Tuesday, May 31, 2011
Shaw Communications Ups Internet Transfer Caps, Lays Out Plan for Big Speed Boost
Posted by Jason Dunn in "Digital Home Talk" @ 08:30 AM
"Today we are excited to share our new direction on Internet pricing and packaging with you, our customers. With your help, we've created a model that we hope you'll agree is fair, flexible and offers a variety of options for customers today and into the future. We'd like to thank the hundreds of customers who took time to come out to the 34 sessions and those who shared their ideas online. Many of those who participated are the technology innovators who told us they wanted an Internet experience that worked not only today, but for the needs of tomorrow. We also heard that our customers wanted transparency, more choice of internet speed and data options, increased flexibility to meet their varied needs, and above all, fairness."
There's been a lot of noise here in Canada bout UBB (Usage-Based Billing), and as one of the big ISPs here in Canada, Shaw is right in the thick of this fight. Unlike, it seems, the rest of the major ISPs (Bell, Rogers, etc.) Shaw is actively seeking out feedback from their customers and have come up with some interesting results.

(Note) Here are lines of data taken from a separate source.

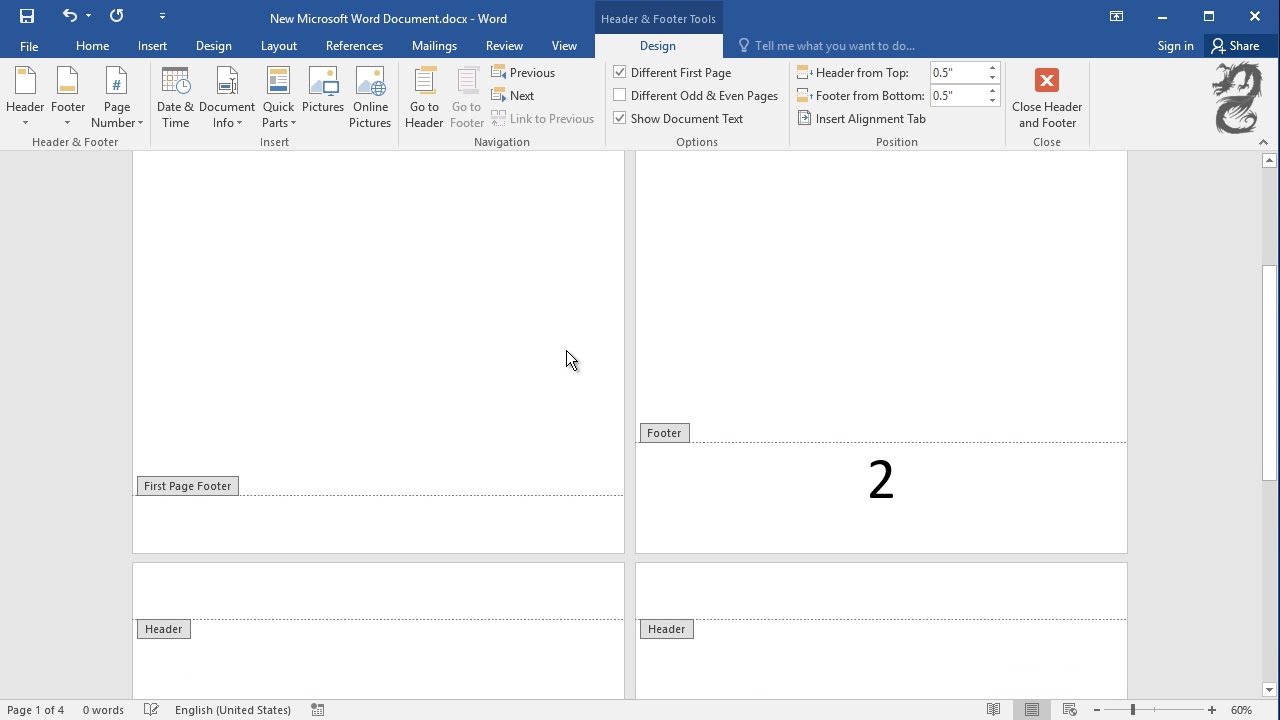
Task: Enable Different Odd & Even Pages
Action: coord(620,95)
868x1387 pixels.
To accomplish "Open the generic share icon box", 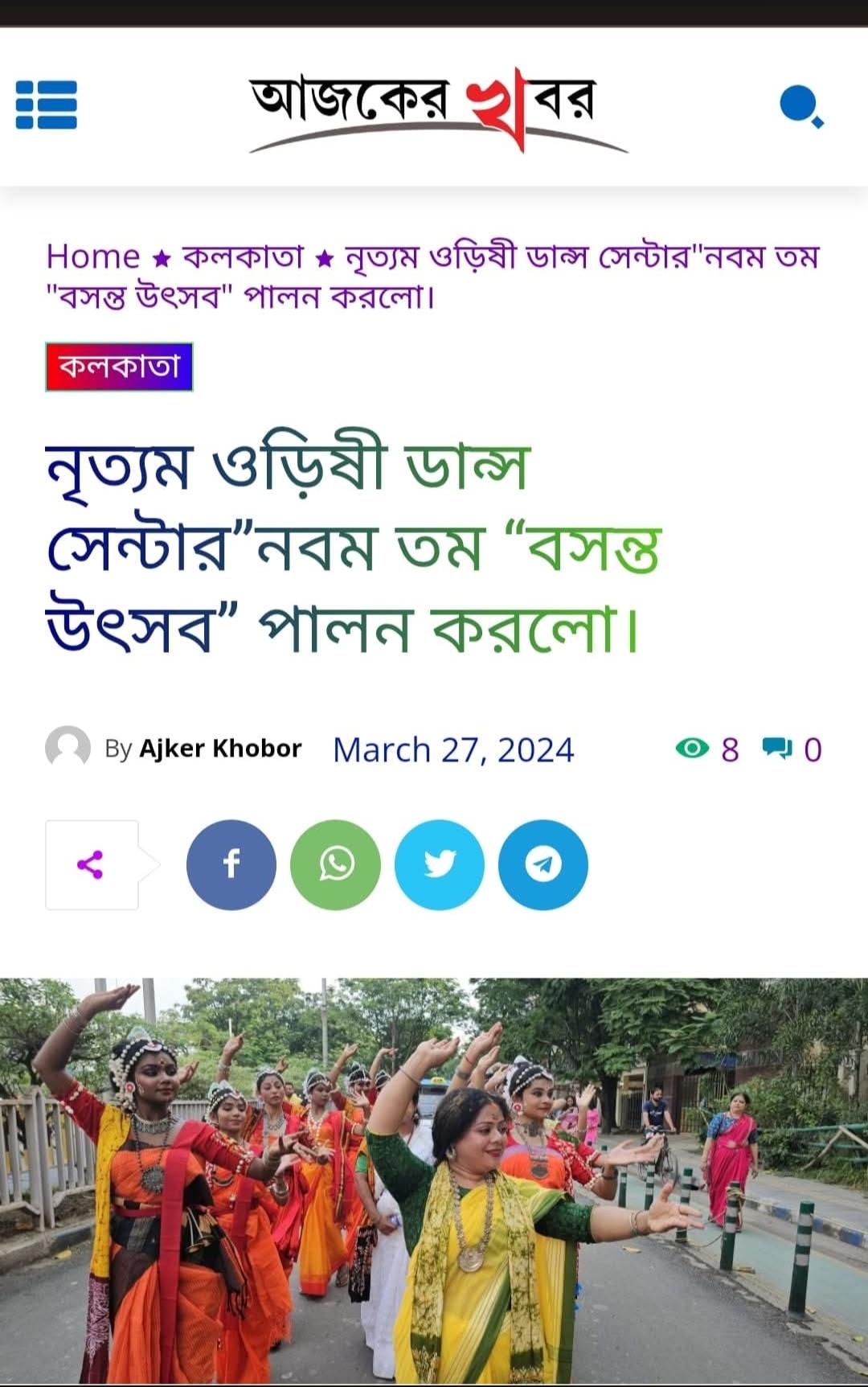I will [x=92, y=865].
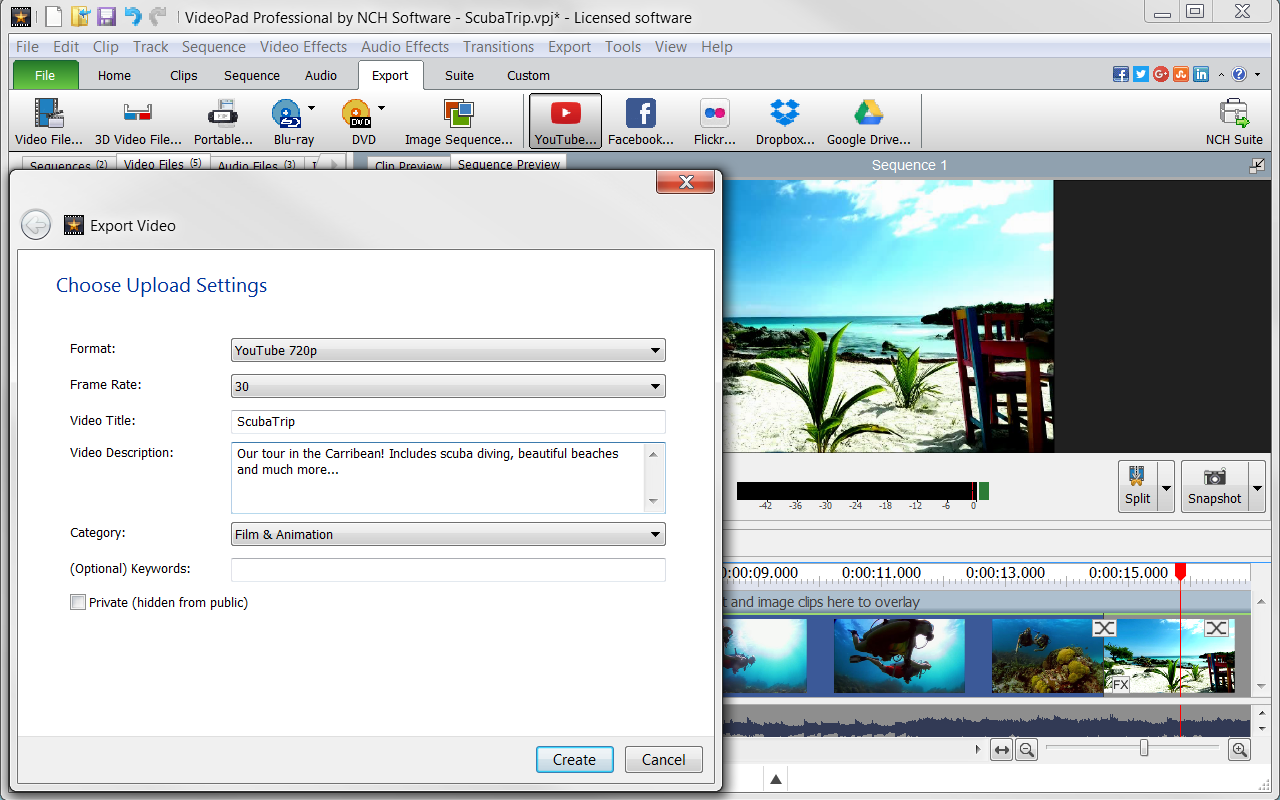Open the FX badge on the beach clip

[x=1118, y=686]
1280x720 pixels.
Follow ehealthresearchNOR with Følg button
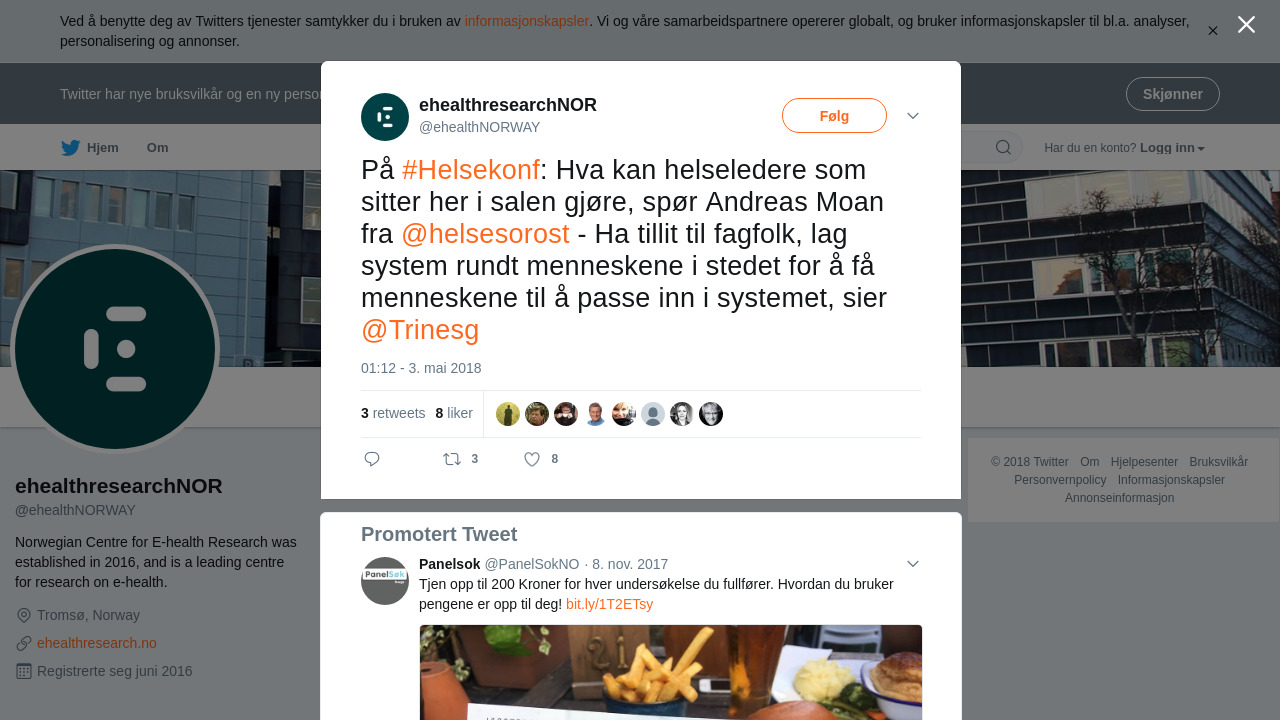click(x=834, y=116)
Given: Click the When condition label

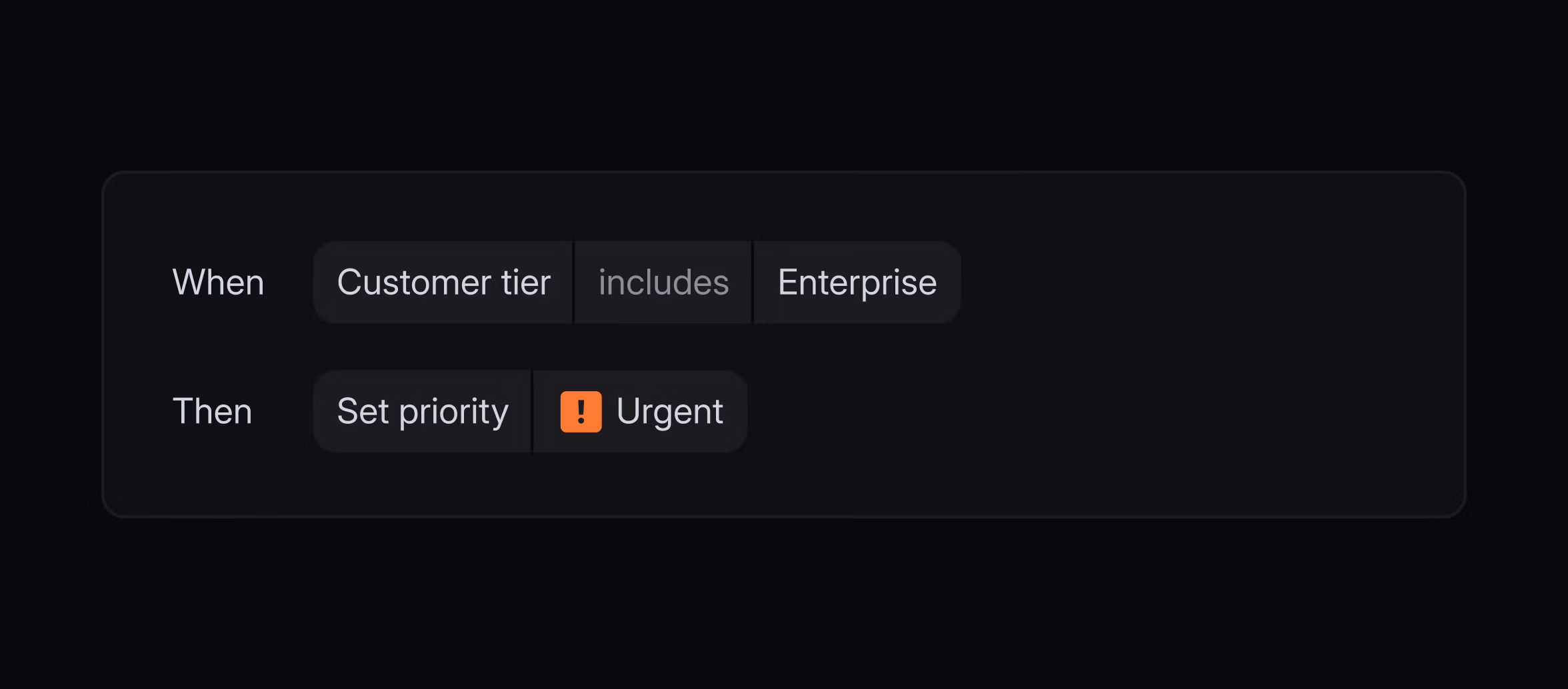Looking at the screenshot, I should 218,282.
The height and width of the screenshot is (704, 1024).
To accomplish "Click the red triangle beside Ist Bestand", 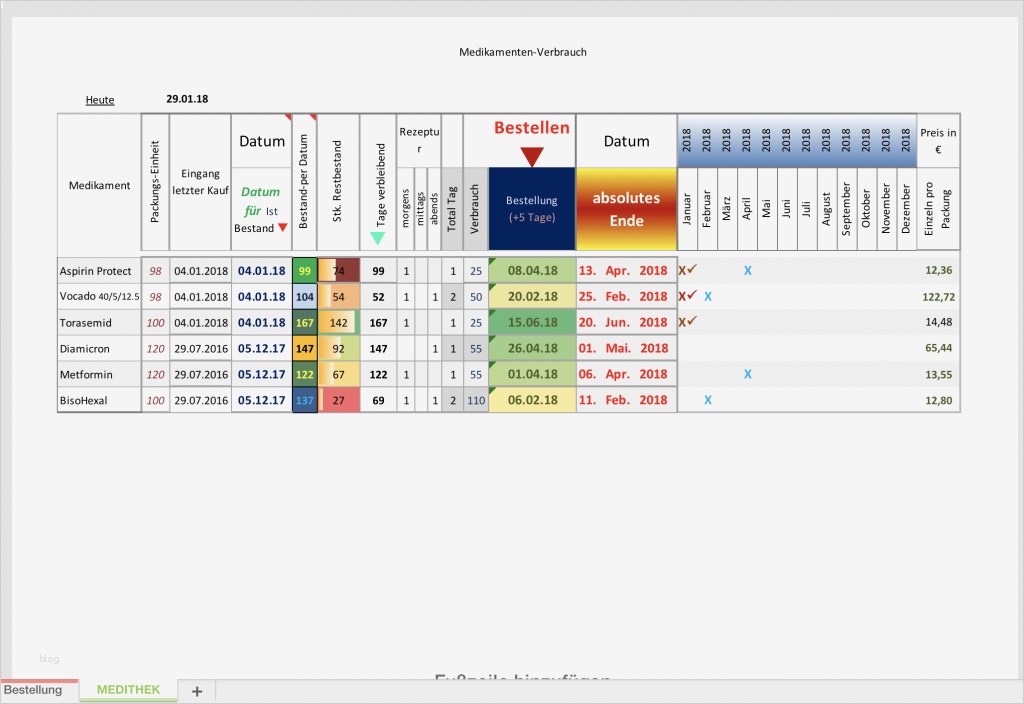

Effective immediately, they've doubled - or more than doubled - the data transfer caps that were in place. I'm a Shaw customer myself, and they've never seemed to care much about data caps in the past - I went over my limit three months in a row when I was re-uploading my data to a new online backup service after Mozy jacked my rates so high, and I never got hit with any extra fees. The fact that the real costs of each GB transferred to Shaw is around 3 cents goes a long way to explain why it's never been much of an issues - yet after the CRTC decision came down, it seems every big ISP decided it was time to rake in the profit.
But back to Shaw's changes: the plan I'm on went from 100 GB per month to 250 GB per month. That's pretty good - but it gets much, much more interesting later this year. Next month, the 25 Mbps down/2.5 Mbps up/250 GB package I'm one now becomes a 50 Mbps down/3 Mbps up/400 GB plan. $10 more per month bumps me to an impressive 100 Mbps down/5 Mbps up/500 GB plan. Things get crazy in the fall: that same $10 jump grants an impressive 10 Mbps upload speed. A higher end package offers 250 Mbps down/15 Mbps up/750 GB...wow!
Not everyone is going to be happy with these changes though: it looks like the entry-level package, now dubbed Unlimited Lite, will cost $59 per month - up significantly from the previous price point of $27. It offers unlimited data. yes, but at a glacial 1 Mbps down and 256 Kbps up. Speeds that slow would be OK if the price was $15, not $59. Shaw doesn't seem interested in going after low-income families who want Internet access, which is a shame - there's a market there, and I believe everyone should have access to some form of Internet access, even if it's a bit on the slow side.
I should point out that anyone who lives in a community with gigabit Internet (1000 Mbps) will chuckle at my excitement over the above speeds, but for the rest of us that don't have access to insane speeds like that, this is as good as it gets for now!